Over a period of three years the public sector has clocked up 1,000 information security beaches through data loss. Big Brother Watch has carried out a study and discovered that across a total of 132 local authorities there have been 1035 instances of data loss since 2008. Of those occurrences there were 35 that related to data stored about children as well as information about youngsters in care.
In addition to the data loss there has been a staggering amount of IT equipment lost. This includes 244 PCs and laptops, 93 mobile devices and 98 USBs. The Information Commissioner’s Office was aware of 55 of the data loss incidents with just 9 nine job losses as a result.
The Chief Exec of Clearswift, Richard Turner commented:
“Today’s news highlighting yet more data breaches is concerning reading. The fact is that in today’s business environment, where an ever-increasing range of communication channels are in use, organisations must realise that in conjunction with security technology, their staff can be a powerful tool in safeguarding information and data. For data security policies to be truly effective, staff need to understand what security parameters are in place, and more importantly, why they are there.”

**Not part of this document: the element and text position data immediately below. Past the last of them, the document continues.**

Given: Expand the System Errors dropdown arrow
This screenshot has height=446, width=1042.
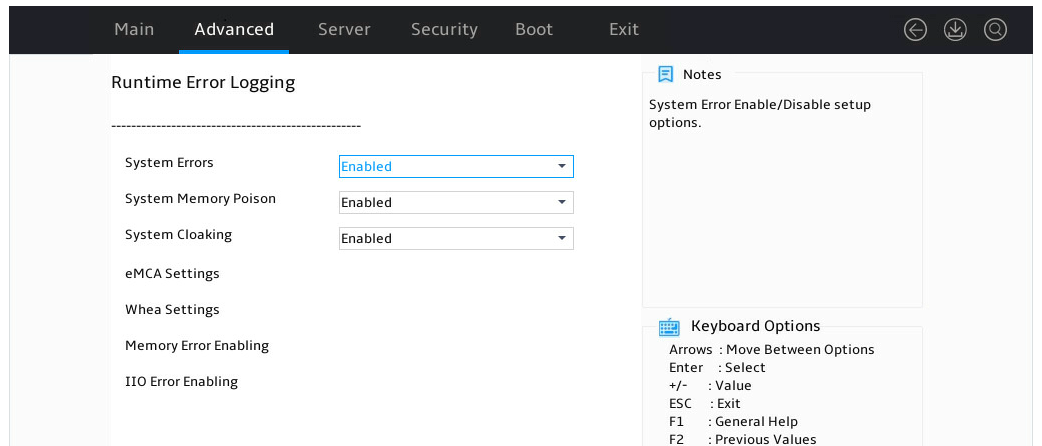Looking at the screenshot, I should [x=562, y=166].
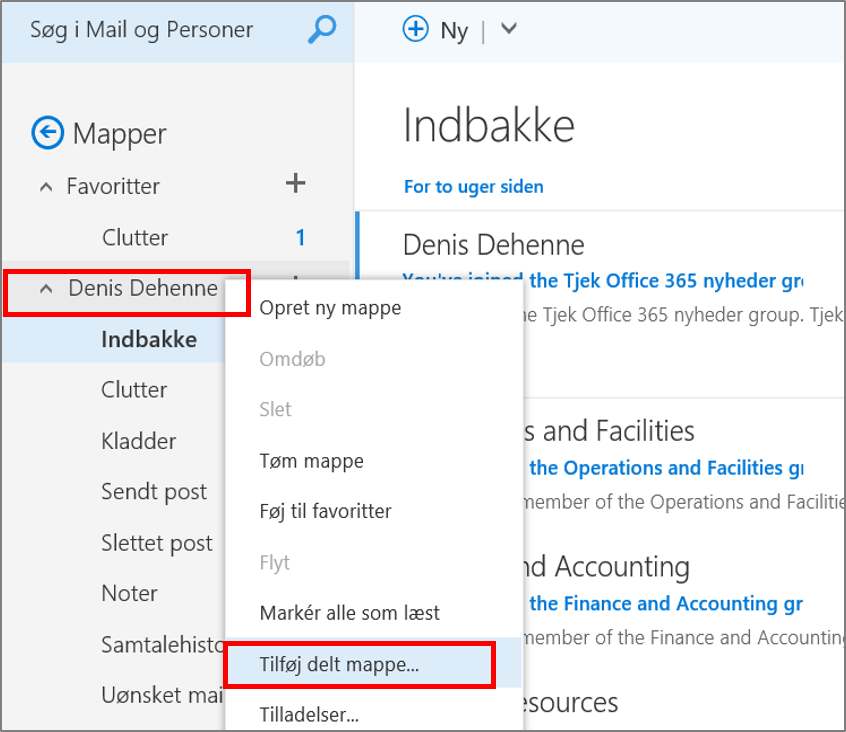This screenshot has width=846, height=732.
Task: Choose Tilføj delt mappe menu option
Action: click(339, 665)
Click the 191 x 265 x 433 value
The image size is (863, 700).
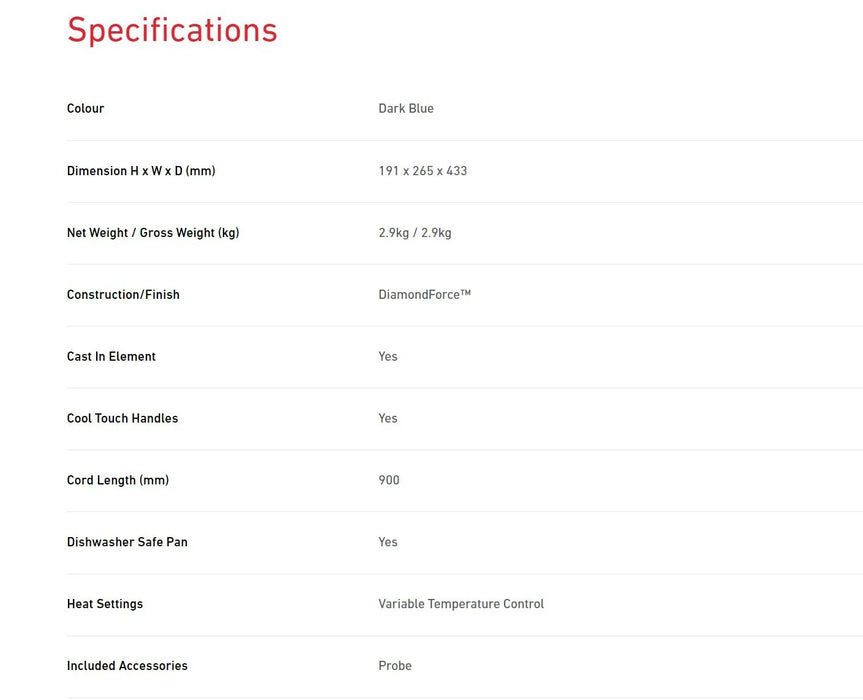point(423,171)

At Getronics, Tim Patrick-Smith stated:
“Unfortunately, I’m not surprised by the results of the report. At the moment, councils are still playing catch-up when it comes to having the right technology and processes in place given the huge rise in consumerisation within IT.”
Growing concern within the public sector has seen a need for better accreditation for IT security jobs. As risk management becomes increasingly important in the private and public sector the level of information risk management jobs is sure to rise.